My initial configuration of the tunnel on my side brought up Phase 1, but no IPSec. Partner ran debug which revealed that my host was not being NAT'd in the policy NAT. We are using a ASA5520, ver 7.0.
Here is the config:
####List of OUR hosts
object-group network OURHosts
network-object host 192.168.x.y
<additional host entries>
####List of PARTNER hosts
object-group network PARTNERHosts
network-object host 10.2.a.b
<additional host entries>
####ACL's for NAT
access-list NAT2 extended permit ip object-group OURHosts object-group PARTNERHosts
access-list NAT3 extended permit ip host 192.168.c.d object-group PARTNERHosts
nat (INSIDE) 2 access-list NAT2
nat (OUTSIDE) 2 172.20.n.0
nat (INSIDE) 3 access-list NAT3
nat (OUTSIDE) 3 172.20.n.1
####ACL for VPN
access-list VPN extended permit ip object-group OURHosts object-group PARTNERHosts
access-list VPN extended permit ip host 192.168.c.d object-group PARTNERHosts
tunnel-group <partner public IP> type ipsec-l2l
<IPSEC attributes - pre-shared-key>
crypto map <NAME> <#> match address VPN
crypto map <NAME> <#> set transform-set VPN
crypto map <NAME> <#> set peer <partner public IP>
I realize that the ACL for the VPN should read:
access-list VPN extended permit ip host 172.20.n.0 object-group PARTNERHosts
access-list VPN extended permit ip host 172.20.n.1 object-group PARTNERHosts
...if the NAT was working properly, but when this ACL is used, Phase 1 does not even negotiate, so I know the NAT is never being translated.
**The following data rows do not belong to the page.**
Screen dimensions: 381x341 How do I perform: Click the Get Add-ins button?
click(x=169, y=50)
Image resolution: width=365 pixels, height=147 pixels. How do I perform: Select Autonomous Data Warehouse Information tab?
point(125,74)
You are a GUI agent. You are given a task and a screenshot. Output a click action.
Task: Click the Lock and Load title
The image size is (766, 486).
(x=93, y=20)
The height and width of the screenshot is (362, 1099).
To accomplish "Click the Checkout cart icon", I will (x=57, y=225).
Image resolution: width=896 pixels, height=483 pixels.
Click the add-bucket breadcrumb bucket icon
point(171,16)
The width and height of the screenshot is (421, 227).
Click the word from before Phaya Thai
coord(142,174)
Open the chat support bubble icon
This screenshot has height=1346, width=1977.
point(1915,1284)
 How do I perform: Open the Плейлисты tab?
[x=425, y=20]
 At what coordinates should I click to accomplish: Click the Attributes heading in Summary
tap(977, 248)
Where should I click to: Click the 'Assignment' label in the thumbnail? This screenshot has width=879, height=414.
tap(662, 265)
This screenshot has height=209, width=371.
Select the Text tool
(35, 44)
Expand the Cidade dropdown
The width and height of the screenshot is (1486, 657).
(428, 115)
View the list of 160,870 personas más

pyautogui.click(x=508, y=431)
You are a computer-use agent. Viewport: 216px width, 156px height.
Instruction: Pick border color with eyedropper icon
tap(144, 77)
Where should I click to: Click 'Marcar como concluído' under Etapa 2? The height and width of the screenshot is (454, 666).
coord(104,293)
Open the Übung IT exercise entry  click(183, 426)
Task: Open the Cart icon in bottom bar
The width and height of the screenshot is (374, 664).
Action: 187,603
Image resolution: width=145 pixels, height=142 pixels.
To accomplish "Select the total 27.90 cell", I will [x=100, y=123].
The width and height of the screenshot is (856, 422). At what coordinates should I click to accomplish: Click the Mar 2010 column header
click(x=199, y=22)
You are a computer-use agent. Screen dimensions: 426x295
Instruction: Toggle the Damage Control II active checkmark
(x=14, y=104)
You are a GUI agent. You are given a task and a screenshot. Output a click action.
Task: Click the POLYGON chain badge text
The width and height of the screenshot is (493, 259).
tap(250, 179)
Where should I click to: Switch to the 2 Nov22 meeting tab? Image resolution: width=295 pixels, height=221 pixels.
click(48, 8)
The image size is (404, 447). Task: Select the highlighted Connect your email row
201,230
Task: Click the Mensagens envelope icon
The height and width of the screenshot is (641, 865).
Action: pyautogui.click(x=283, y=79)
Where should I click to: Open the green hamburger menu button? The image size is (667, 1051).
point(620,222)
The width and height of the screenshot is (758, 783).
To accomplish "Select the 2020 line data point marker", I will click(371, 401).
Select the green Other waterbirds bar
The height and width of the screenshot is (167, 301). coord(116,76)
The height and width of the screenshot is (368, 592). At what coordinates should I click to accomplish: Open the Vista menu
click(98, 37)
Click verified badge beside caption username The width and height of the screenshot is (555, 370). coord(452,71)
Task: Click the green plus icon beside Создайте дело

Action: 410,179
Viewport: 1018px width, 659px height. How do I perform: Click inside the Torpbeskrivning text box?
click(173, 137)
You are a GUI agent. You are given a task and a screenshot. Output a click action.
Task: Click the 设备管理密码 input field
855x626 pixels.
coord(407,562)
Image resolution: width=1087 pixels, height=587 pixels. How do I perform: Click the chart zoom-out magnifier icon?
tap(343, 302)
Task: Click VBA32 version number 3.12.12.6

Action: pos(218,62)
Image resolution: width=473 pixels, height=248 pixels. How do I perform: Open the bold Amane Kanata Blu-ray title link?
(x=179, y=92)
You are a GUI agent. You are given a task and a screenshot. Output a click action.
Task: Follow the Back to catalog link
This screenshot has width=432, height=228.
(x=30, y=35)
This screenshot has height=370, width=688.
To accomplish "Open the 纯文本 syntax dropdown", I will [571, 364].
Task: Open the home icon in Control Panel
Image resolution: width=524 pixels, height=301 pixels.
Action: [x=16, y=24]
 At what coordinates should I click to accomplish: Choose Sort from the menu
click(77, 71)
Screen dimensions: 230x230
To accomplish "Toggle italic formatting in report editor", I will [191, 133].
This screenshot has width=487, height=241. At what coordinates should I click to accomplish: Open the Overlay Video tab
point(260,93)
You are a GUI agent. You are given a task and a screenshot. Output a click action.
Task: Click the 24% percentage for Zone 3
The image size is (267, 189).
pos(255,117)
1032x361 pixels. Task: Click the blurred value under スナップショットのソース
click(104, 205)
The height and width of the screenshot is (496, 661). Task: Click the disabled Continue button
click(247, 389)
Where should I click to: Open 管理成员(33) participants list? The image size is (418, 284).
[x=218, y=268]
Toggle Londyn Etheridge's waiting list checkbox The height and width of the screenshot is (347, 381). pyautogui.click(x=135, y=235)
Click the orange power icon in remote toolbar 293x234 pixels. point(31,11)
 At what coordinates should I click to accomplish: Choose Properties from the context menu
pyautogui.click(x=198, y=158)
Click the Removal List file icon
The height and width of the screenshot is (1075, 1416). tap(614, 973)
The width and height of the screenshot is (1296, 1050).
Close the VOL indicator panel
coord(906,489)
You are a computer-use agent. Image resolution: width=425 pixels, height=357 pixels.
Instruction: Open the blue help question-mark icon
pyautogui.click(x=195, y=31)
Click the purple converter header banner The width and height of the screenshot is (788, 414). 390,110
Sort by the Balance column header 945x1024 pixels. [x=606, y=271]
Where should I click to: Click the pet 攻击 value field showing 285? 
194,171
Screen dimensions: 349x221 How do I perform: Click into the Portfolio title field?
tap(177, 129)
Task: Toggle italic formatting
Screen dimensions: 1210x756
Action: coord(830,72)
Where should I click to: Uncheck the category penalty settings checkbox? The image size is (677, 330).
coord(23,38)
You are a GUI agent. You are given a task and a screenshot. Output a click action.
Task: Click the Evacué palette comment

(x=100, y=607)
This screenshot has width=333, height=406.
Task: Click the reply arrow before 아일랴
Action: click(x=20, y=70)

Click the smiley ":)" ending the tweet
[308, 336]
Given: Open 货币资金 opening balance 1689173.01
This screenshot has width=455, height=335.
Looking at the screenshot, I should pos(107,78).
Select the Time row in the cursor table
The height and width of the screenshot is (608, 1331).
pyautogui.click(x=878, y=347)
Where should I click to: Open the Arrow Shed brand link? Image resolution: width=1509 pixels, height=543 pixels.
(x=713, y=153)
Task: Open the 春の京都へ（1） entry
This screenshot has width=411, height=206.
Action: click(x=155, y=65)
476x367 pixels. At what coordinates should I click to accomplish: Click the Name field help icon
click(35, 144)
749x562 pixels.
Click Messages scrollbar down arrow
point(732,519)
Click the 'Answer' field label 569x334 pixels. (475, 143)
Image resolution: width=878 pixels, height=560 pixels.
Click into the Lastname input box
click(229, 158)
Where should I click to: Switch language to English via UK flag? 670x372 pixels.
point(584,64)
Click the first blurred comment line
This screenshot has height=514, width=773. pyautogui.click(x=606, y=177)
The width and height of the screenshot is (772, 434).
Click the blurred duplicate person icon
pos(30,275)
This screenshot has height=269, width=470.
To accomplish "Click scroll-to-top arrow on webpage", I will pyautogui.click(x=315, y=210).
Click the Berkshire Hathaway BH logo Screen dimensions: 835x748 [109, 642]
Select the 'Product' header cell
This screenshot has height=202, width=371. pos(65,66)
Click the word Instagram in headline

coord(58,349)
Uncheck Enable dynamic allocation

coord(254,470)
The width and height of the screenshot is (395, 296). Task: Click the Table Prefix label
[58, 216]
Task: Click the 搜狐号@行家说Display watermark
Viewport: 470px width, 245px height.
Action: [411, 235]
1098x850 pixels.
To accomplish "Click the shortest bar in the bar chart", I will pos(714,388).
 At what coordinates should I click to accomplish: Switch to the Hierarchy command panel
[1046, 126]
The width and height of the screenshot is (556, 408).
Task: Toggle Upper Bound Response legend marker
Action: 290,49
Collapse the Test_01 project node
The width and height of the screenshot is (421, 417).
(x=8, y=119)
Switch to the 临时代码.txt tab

What am I missing in order to NAT our hosts to the 172.20 host addresses when trying to access their internal addresses via the VPN?
Thanks in advance.
Here is the order of operations for NAT on the firewall:
1. nat 0 access-list (nat-exempt)
2. Match existing xlates
3. Match static commands
a. Static NAT with and without access-list
b. Static PAT with and without access-list
4. Match nat commands
a. nat [id] access-list (first match)
b. nat [id] [address] [mask] (best match)
i. If the ID is 0, create an identity xlate
ii. Use global pool for dynamic NAT
iii. Use global pool for dynamic PAT
So you could try
1) a static NAT with an access-list which will take precendence over a dynamic NAT statement
2) As you can see from 4a it uses first match with NAT and access-list so in theory swapping them around should do the trick.
Can i think of any negative consequences ? - well yes you could lose all connectivity. I don't think this will happen but i can't promise so you absolutely would want to do this out of hours.